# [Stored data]
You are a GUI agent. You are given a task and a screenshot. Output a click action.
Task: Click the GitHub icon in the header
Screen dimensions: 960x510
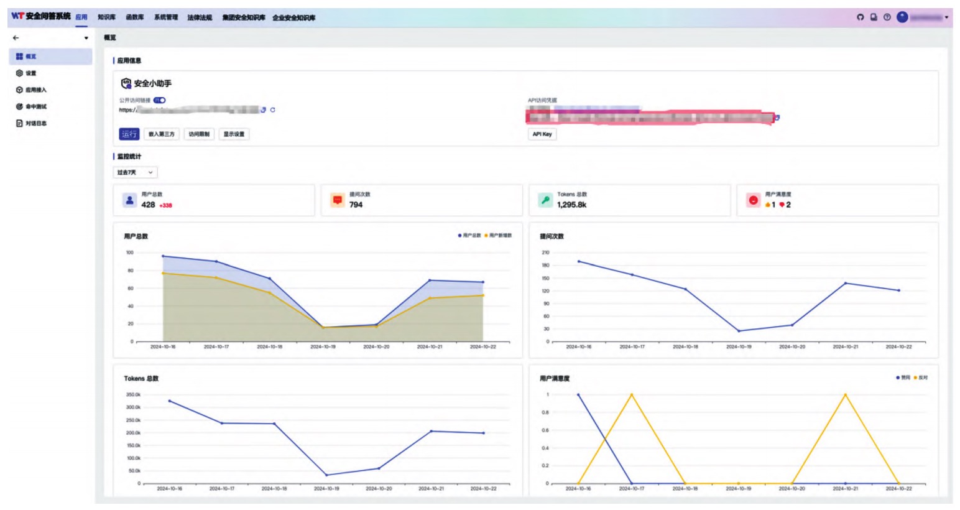click(x=860, y=17)
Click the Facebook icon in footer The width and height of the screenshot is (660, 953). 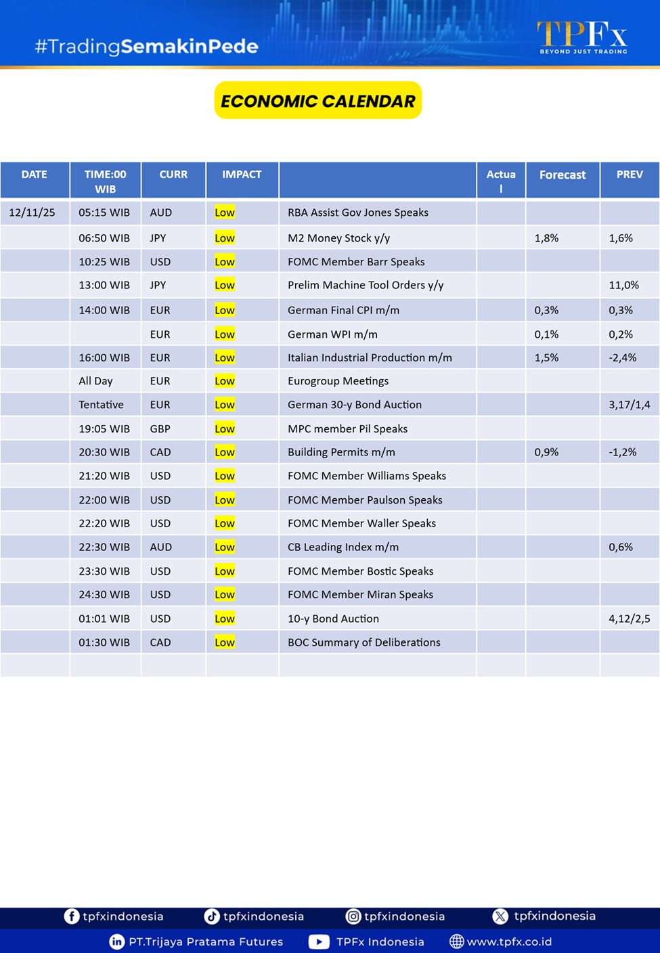click(x=71, y=916)
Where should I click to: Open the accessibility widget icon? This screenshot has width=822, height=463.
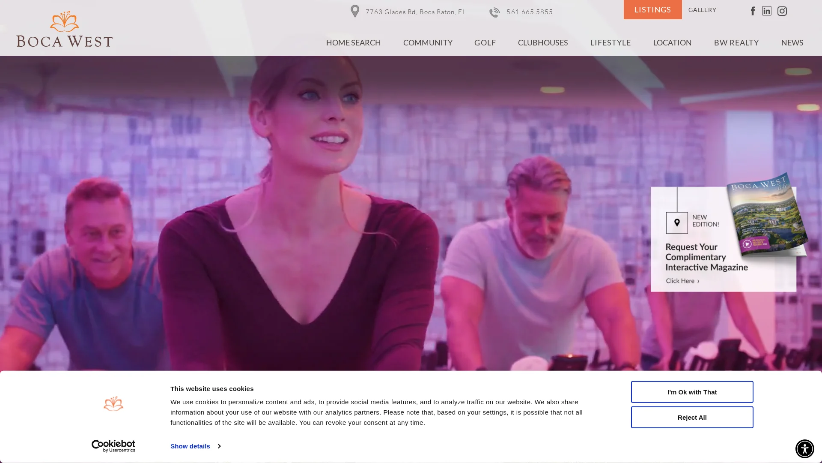click(805, 449)
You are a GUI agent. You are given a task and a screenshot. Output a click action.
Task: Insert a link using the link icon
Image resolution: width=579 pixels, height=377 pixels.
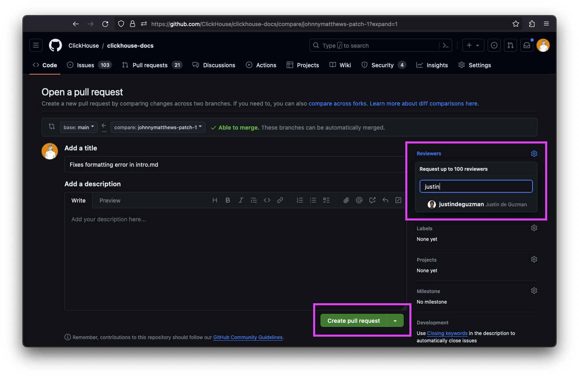point(280,200)
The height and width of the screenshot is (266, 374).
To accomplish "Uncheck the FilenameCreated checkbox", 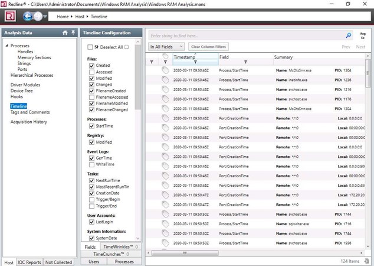I will [x=91, y=90].
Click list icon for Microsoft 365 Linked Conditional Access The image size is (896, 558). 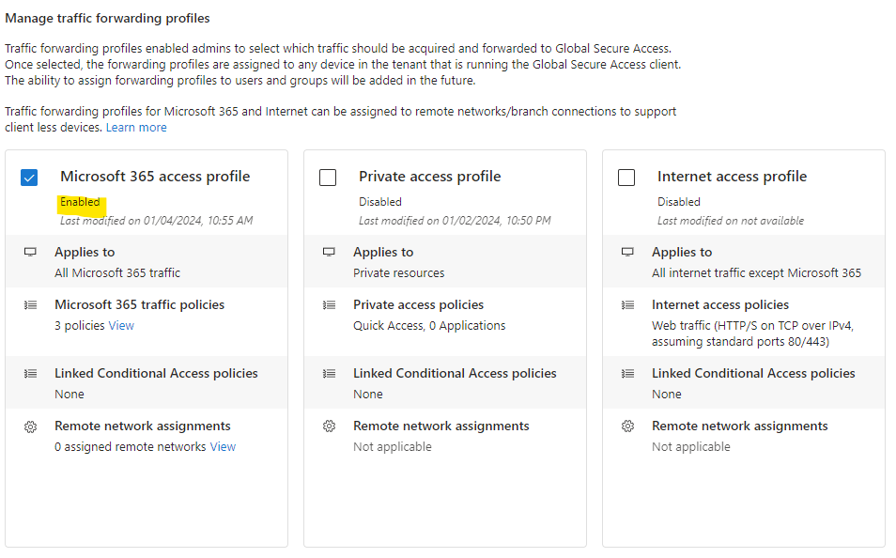[x=30, y=374]
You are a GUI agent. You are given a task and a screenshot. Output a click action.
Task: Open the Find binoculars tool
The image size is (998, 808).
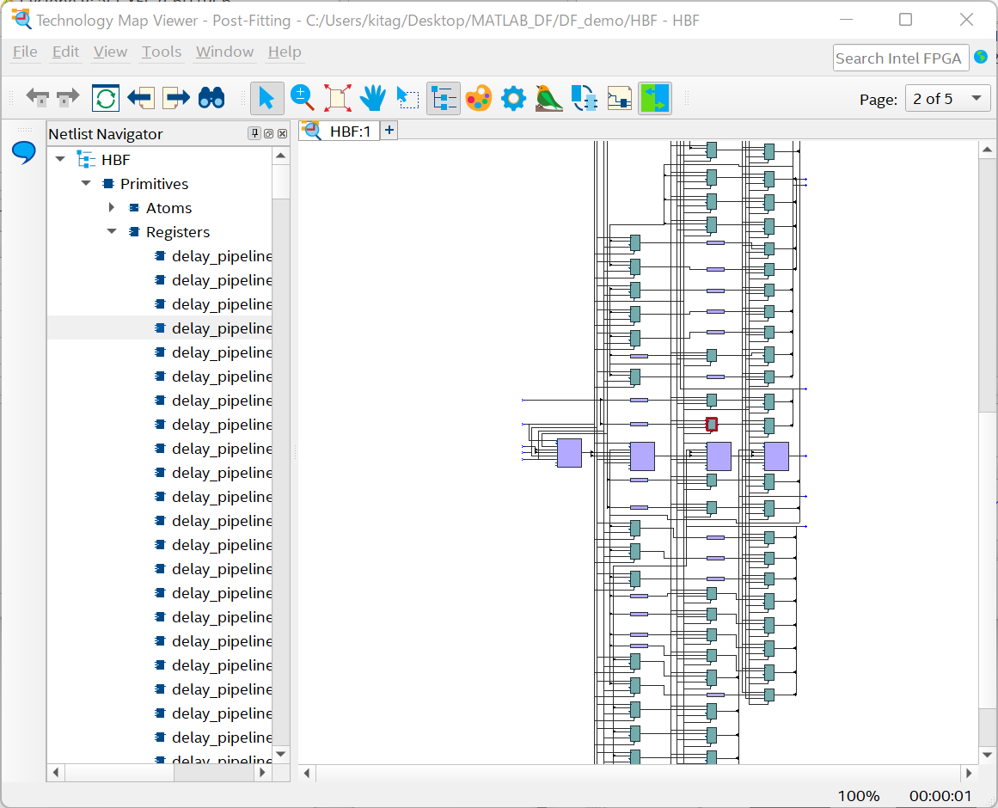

# [Your instructions]
From the line that contains "Task: Open the Find binoculars tool" through the last line of the entries, transcribe every line exactly, leaving out the pictures.

# [Your solution]
Task: Open the Find binoculars tool
The image size is (998, 808).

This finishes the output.